Bellman–Ford runs in O(V·E) time, where V and E are the number of vertices and edges respectively.

procedure BellmanFord(list vertices, list edges, vertex source)

// This implementation takes in a graph, represented as lists of vertices

// and edges, and modifies the vertices so that their distance and

// predecessor attributes store the shortest paths.

// Step 1: Initialize graph

for each vertex v in vertices:

if v is source then v.distance := 0

else v.distance := infinity

v.predecessor := null

// Step 2: relax edges repeatedly

for i from 1 to size(vertices)-1:

for each edge uv in edges:

u := uv.source

v := uv.destination // uv is the edge from u to v

if v.distance>u.distance + uv.weight:

v.distance := u.distance + uv.weight

v.predecessor := u

// Step 3: check for negative-weight cycles

for each edge uv in edges:

u := uv.source

v := uv.destination

if v.distance>u.distance + uv.weight:

error "Graph contains a negative-weight cycle"

Proof of correctness

The correctness of the algorithm can be shown by induction. The precise statement shown by induction is:

Lemma. After i repetitions of for cycle:

• If Distance(u) is not infinity, it is equal to the length of some path from s to u;
• If there is a path from s to u with at most i edges, then Distance(u) is at most the length of the shortest path from s to u with at most i edges.

Proof. For the base case of induction, consider i=0 and the moment before for cycle is executed for the first time. Then, for the source vertex, source.distance = 0, which is correct. For other vertices u, u.distance = infinity, which is also correct because there is no path from source to u with 0 edges.

For the inductive case, we first prove the first part. Consider a moment when a vertex's distance is updated by v.distance := u.distance + uv.weight.

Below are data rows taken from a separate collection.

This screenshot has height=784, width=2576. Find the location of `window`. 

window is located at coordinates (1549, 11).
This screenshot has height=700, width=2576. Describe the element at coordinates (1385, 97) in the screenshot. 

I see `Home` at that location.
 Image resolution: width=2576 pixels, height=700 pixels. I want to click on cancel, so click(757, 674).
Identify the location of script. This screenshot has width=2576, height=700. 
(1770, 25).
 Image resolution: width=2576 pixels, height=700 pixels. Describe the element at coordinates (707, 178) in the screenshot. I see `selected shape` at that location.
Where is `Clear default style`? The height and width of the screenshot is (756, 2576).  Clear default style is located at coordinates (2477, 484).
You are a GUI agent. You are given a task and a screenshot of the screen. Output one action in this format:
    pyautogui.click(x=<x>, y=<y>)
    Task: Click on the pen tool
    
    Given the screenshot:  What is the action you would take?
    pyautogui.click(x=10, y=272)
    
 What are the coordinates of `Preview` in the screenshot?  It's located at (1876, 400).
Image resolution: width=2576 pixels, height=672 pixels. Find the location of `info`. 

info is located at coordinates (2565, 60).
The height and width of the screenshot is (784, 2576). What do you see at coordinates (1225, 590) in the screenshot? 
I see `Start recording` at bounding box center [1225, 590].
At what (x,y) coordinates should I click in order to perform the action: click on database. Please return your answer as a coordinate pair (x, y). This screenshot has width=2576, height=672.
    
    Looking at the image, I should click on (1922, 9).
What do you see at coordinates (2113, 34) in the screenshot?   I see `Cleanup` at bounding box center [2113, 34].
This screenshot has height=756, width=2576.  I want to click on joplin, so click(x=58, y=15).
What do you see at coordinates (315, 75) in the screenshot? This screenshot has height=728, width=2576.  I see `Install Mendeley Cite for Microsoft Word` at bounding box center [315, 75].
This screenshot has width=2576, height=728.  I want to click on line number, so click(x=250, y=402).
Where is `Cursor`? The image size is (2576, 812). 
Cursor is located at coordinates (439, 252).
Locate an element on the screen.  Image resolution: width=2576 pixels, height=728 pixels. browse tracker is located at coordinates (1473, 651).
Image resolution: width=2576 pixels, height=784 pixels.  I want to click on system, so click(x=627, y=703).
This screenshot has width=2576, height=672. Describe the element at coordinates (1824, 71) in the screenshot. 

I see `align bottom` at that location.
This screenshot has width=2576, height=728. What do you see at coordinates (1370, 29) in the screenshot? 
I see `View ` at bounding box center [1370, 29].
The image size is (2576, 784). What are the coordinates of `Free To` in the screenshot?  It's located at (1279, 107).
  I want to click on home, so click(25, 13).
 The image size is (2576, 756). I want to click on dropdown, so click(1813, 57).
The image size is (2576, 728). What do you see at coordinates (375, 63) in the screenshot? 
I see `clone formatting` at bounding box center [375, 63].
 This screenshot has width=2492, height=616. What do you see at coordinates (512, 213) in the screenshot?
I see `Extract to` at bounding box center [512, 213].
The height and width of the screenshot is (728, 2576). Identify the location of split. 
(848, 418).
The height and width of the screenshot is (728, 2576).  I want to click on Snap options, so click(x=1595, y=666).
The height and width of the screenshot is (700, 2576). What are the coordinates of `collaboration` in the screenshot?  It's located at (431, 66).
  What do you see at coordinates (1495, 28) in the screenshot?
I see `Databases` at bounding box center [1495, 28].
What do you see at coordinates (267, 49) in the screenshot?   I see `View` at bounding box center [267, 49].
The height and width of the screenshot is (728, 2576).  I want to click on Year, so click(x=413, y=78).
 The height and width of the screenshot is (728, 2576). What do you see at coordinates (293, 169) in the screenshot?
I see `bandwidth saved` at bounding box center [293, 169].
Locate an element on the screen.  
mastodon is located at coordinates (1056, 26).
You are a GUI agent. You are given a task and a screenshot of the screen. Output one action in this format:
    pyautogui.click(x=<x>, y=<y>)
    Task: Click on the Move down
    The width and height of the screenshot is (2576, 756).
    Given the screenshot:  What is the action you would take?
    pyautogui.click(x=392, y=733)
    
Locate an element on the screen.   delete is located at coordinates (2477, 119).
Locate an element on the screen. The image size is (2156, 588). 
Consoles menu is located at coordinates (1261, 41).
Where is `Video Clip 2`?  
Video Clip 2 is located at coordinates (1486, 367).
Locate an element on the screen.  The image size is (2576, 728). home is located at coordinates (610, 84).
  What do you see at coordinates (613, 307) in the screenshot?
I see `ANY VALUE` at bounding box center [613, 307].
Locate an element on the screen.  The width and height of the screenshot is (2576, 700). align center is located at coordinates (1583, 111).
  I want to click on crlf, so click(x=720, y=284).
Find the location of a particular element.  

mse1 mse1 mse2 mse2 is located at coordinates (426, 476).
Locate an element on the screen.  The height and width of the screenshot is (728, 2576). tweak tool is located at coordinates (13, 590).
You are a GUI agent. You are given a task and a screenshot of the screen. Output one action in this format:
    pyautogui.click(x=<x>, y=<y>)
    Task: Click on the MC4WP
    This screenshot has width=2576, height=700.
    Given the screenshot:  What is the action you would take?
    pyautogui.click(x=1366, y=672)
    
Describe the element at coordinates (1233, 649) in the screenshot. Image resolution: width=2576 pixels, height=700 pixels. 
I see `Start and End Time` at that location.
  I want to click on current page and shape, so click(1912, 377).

By inductive assumption, u.distance is the length of some path from source to u. Then u.distance + uv.weight is the length of the path from source to v that follows the path from source to u and then goes to v.

For the second part, consider the shortest path from source to u with at most i edges. Let v be the last vertex before u on this path. Then, the part of the path from source to v is the shortest path from source to v with at most i-1 edges. By inductive assumption, v.distance after i-1 cycles is at most the length of this path. Therefore, uv.weight + v.distance is at most the length of the path from s to u. In the ith cycle, u.distance gets compared with uv.weight + v.distance, and is set equal to it if uv.weight + v.distance was smaller. Therefore, after i cycles, u.distance is at most the length of the shortest path from source to u that uses at most i edges.